Леонов посмотрел на Яворского, как на сумасшедшего, заорал в ответ:
— Ты, мужик, о детях лучше подумай, а не кобыле! Перину для них не забудь, еду на дорогу не забудь. А он несет какие-то бредни о кобыле! Не бойся, кобылой твоей советская власть тоже займется! И поторапливайся, дурень, сани на морозе ждут!

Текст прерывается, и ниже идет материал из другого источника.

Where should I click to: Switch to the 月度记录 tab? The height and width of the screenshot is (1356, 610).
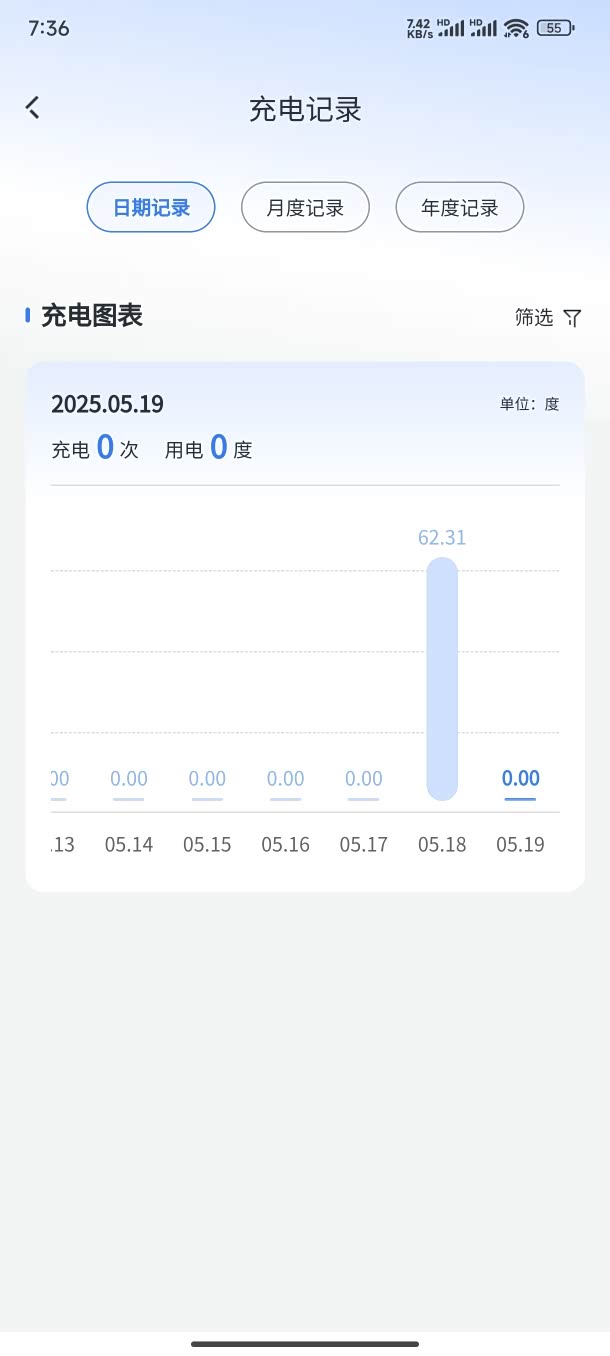click(x=305, y=208)
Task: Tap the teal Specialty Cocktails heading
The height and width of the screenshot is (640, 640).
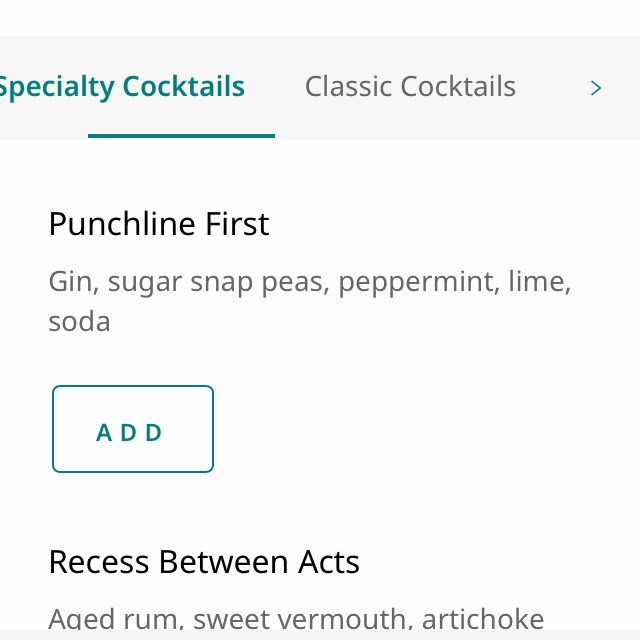Action: click(x=122, y=87)
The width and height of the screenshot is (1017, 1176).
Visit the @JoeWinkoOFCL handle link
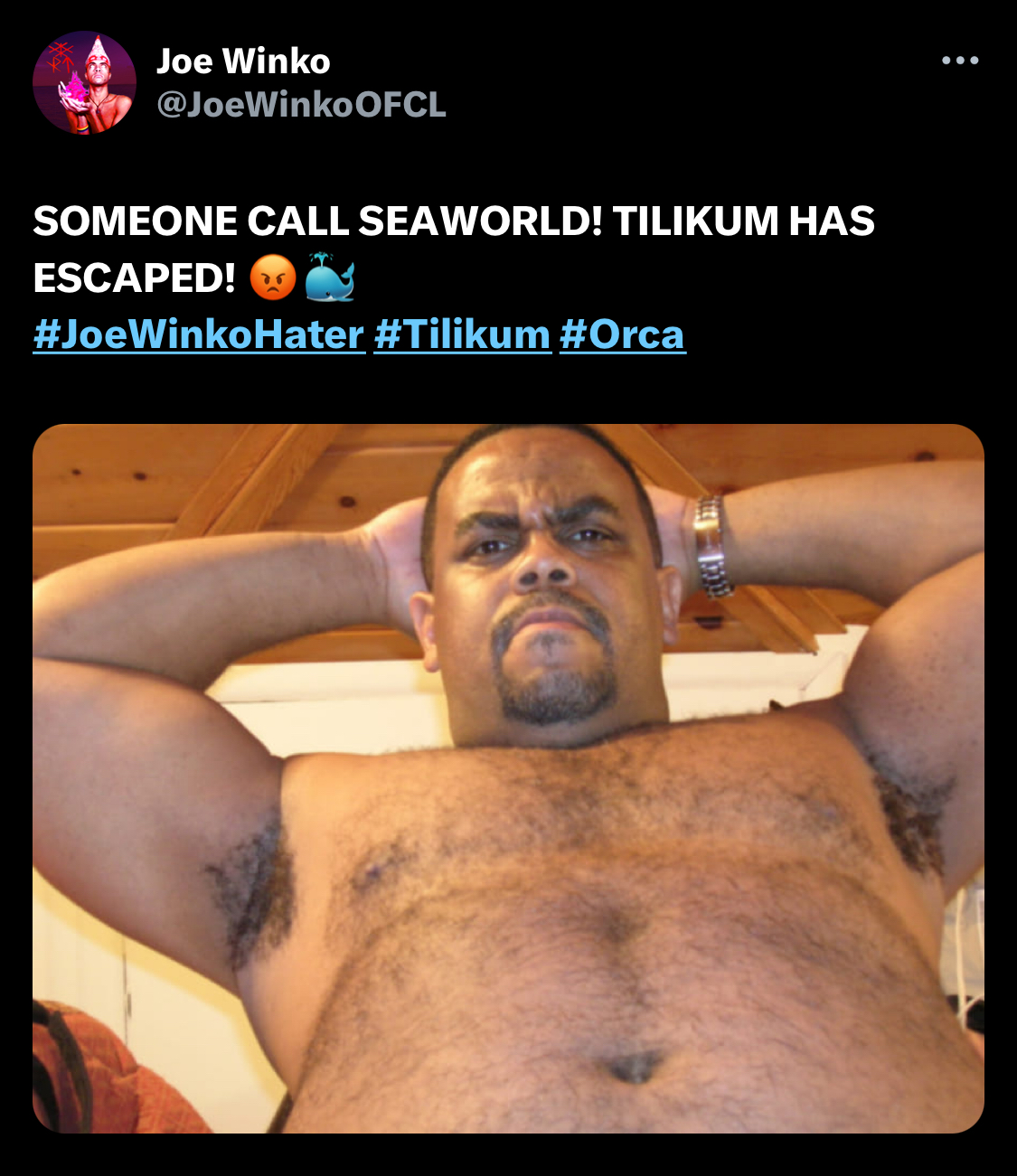coord(302,105)
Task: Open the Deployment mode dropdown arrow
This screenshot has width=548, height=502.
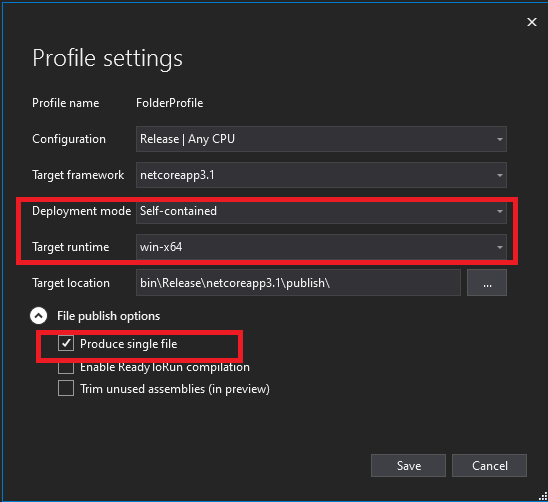Action: point(499,211)
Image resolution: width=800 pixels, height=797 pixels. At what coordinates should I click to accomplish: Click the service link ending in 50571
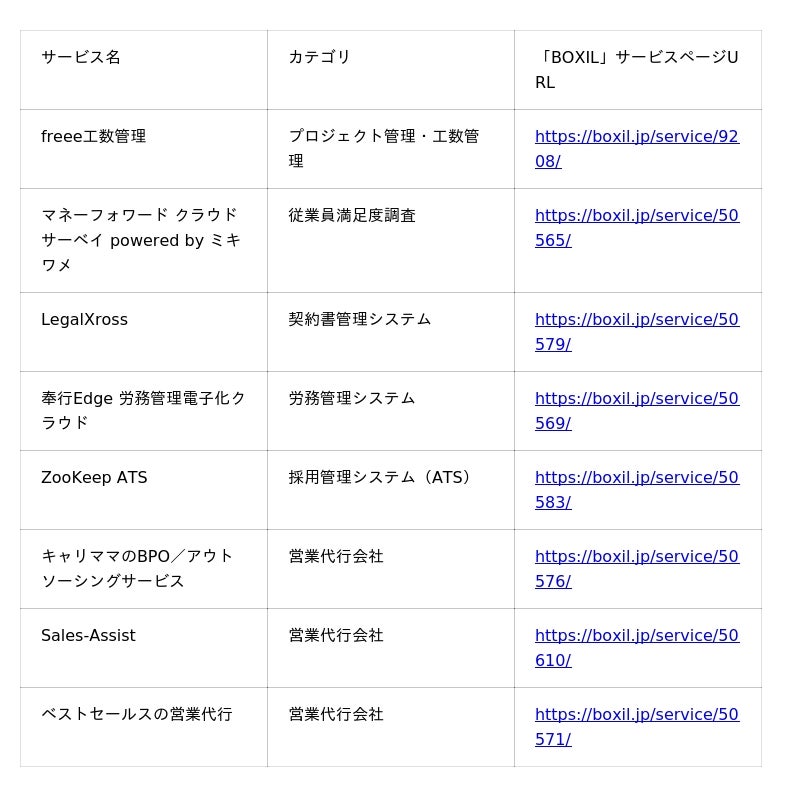[636, 715]
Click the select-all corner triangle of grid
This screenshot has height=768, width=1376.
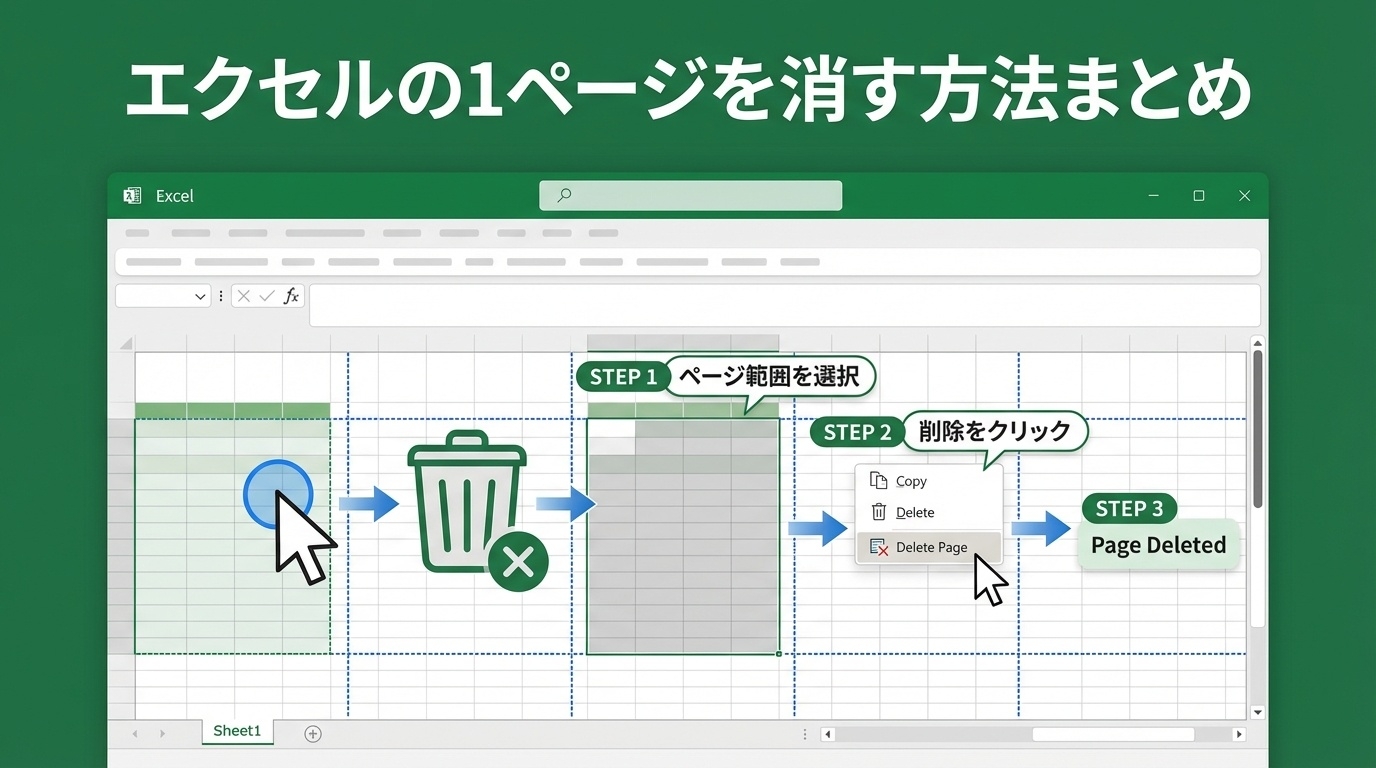click(126, 344)
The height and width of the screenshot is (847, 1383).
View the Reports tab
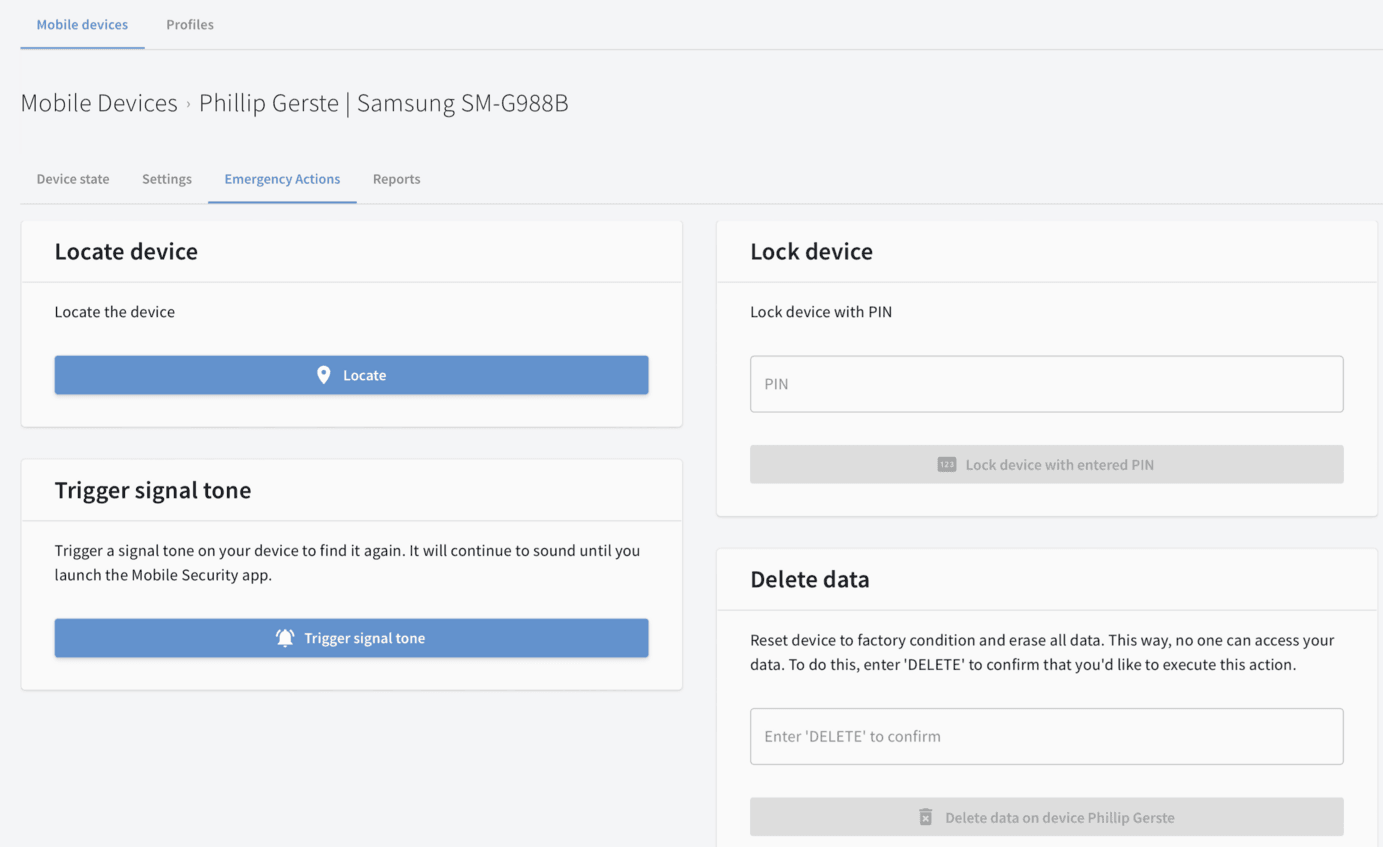click(x=396, y=179)
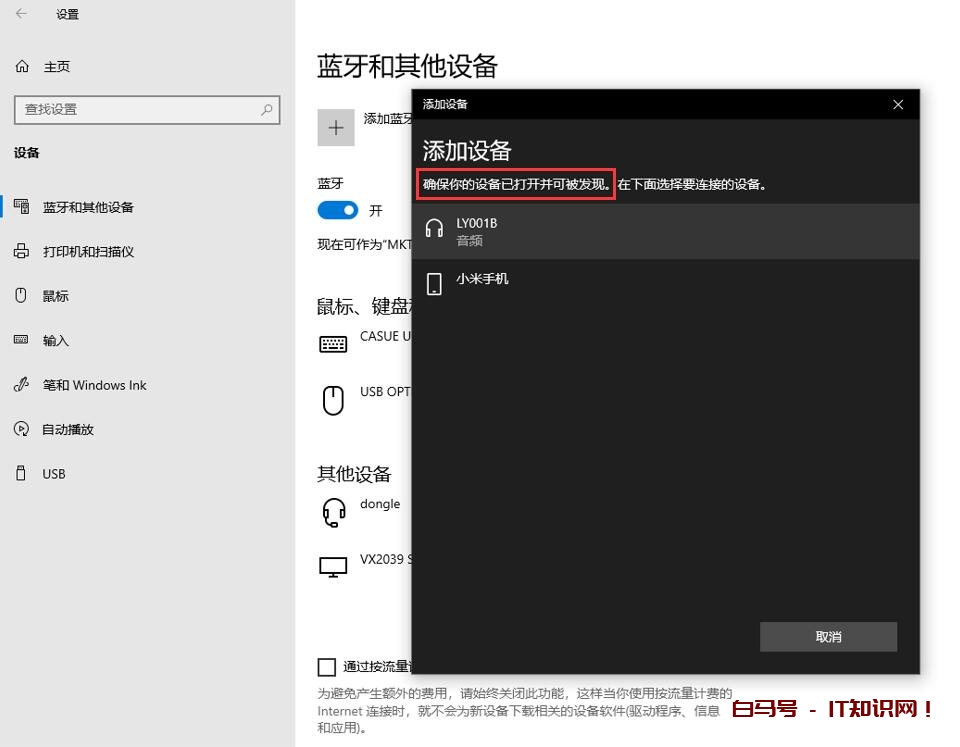
Task: Open 自动播放 settings page
Action: [x=68, y=429]
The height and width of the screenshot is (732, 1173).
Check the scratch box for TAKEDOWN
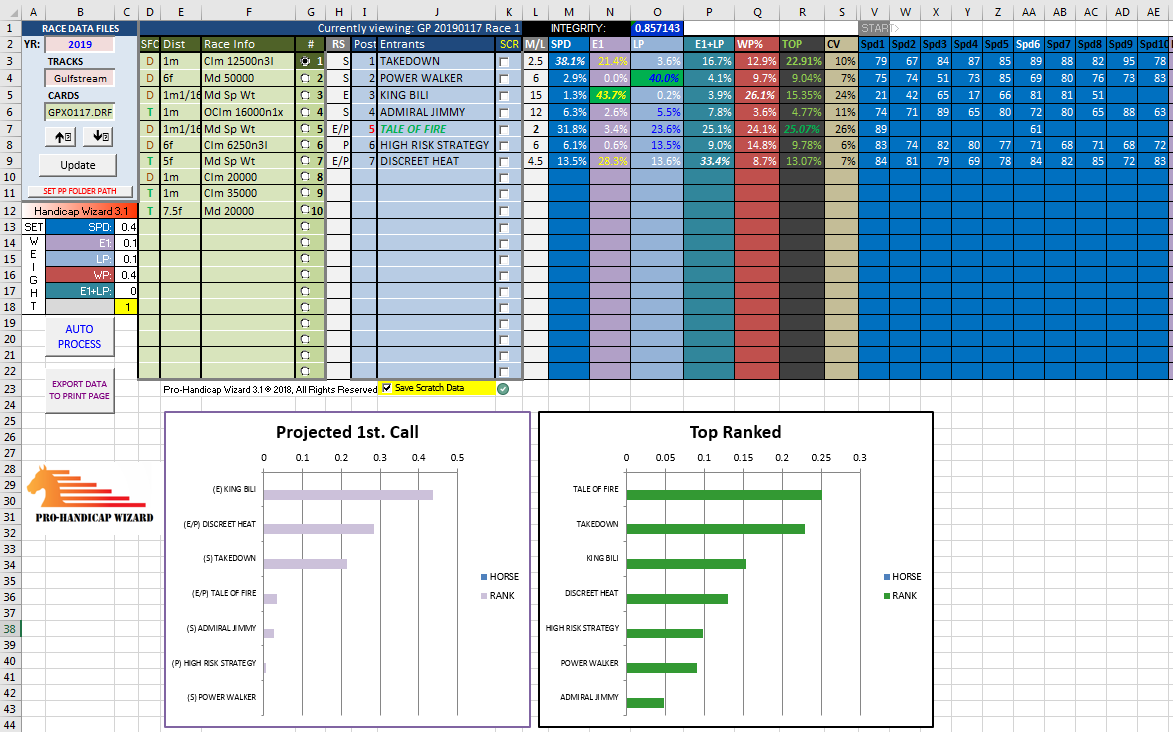(503, 62)
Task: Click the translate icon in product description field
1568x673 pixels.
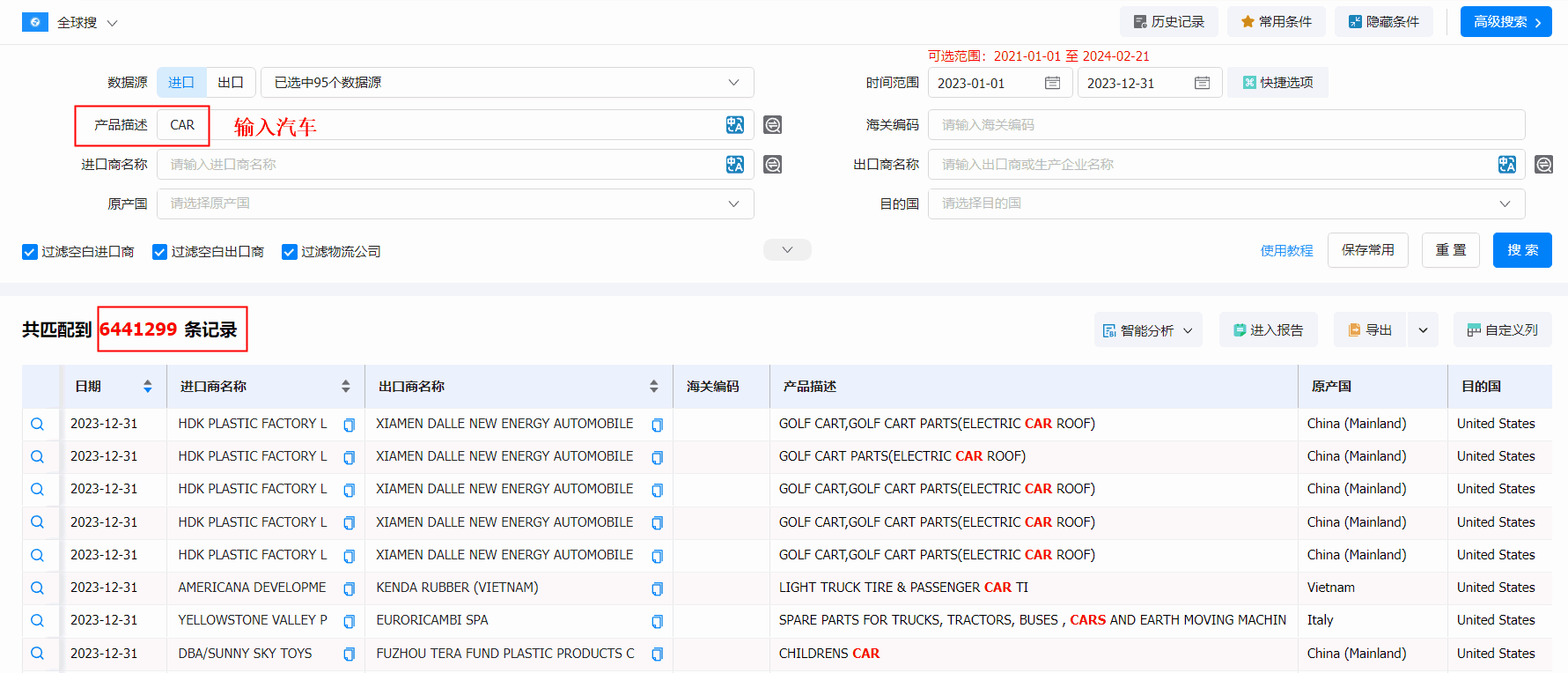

И больше Томаш ни у кого ни о чем не спрашивал. В ожесточенном молчании собирал, что под руку попало, только мысли его никак со всем этим не могли сладить. Как же это? Все, что ему принадлежало: эту хату, эту кровать, этот образок святой на стене, эту упряжь, хомуты и уздечки с медными клепками, которые он своими руками налаживал недавно, коров, свиней, пшеницу в кладовой, кукурузу, приготовленную на сев, он, хозяин, должен все это бросить на произвол судьбы? А тут еще Малютка вот-вот ожеребится. В голове гудело, как на мельнице, он уже сам себя не слышал, никого не понимал, людей не узнавал, все больше теряя контакт с окружающим миром.
Собирались трогаться. Грицко Тукан, знакомый украинец из Ворволинец, хлестнул коней вожжами. Томаш, вместо того, чтобы идти за санями, решительно направился к конюшне.
— Ты куда, мужик? Вернись к саням, советской власти сопротивляешься? И так из-за тебя столько времени здесь потеряли. Пошел, пошел, вся колонна ждет. Что за человек, кобылу какую-то вбил себе в голову, — ярился Леонов.
— Пойдем, отец, пойдем, а то они… — просил Владек, к которому направлялся красноармеец с винтовкой.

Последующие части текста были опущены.